Sebuah Renungan, Teguran, Sekaligus Doa

Oleh : Mariani Tri Agustina

Kawan, hidup ini ternyata,tidak sekedar mengejar cita-cita pribadi saja
Di luar sana masih banyak orang tidak punya rumah
Masih banyak orang yg bahkan tidak tahu apakah besok pagi dia masih bisa makan
Masih banyak anak-anak yang bahkan tidak tahu sampai kapan mereka akan terus tidur beratapkan langit yang bahkan terkadang memuntahkan air dan beralaskan tanah yang keras

Masih banyak mereka yang masa depannya tidak jelas
Tapi sayangnya kita sering lupa akan hal itu

Seringkali kita hanya ingat dan berempati hanya saat penderitaan mereka disodorkan depan muka kita. Selebihnya, mungkin kita lupa. Padahal seharusnya kita lah yang mencari tahu. Kita yang mencari fakta-fakta, bukan menunggu untuk ditemukan oleh fakta. Tapi sayangnya, kenyataan yang sering terjadi adalah kita hanya menunggu.

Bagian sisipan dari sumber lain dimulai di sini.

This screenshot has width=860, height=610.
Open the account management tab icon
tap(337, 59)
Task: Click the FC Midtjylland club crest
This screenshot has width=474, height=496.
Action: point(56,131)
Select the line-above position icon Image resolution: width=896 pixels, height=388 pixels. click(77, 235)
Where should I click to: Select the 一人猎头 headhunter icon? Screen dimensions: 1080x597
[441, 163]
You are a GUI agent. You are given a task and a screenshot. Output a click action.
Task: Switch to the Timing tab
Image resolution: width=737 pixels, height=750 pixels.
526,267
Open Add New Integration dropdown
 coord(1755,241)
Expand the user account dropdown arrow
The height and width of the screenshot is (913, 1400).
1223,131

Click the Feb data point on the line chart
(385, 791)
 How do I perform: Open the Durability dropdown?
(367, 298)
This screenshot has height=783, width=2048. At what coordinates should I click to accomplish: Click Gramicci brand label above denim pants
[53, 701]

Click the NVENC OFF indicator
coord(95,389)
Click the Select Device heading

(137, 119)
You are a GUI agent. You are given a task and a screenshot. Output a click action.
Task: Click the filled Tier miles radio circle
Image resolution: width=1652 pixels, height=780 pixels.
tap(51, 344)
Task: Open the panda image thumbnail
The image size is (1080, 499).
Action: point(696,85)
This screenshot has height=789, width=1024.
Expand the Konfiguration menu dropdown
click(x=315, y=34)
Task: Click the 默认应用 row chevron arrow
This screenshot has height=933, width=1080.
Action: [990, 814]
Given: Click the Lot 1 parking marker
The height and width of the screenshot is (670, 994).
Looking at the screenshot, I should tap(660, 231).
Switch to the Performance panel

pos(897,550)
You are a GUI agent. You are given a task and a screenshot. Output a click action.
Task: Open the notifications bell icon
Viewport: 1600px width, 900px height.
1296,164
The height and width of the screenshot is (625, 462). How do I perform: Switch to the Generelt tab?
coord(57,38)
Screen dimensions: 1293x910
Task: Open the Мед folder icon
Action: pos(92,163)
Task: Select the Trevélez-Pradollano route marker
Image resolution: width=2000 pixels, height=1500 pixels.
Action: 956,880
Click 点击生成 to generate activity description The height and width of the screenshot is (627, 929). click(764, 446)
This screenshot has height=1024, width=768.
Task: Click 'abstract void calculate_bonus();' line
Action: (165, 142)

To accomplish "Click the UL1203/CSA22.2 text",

Masih banyak mereka yang tidak mandi karena alasan-alasan yang mungkin bagi kita mudah saja, seperti air bersih, sabun, dll. Sedangkan kita pun mungkin secara sadar maupun tidak sering membuang-buang air bersih atau memiliki banyak sabun yang tidak terpakai. Masih banyak mereka yg tidak memiliki baju selain yang menempel di tubuh mereka dan kita masih sempat mengeluh ngeluh karena baju kotor yang menumpuk? Ingatlah kawan..itu artinya kita beruntung memiliki banyak baju.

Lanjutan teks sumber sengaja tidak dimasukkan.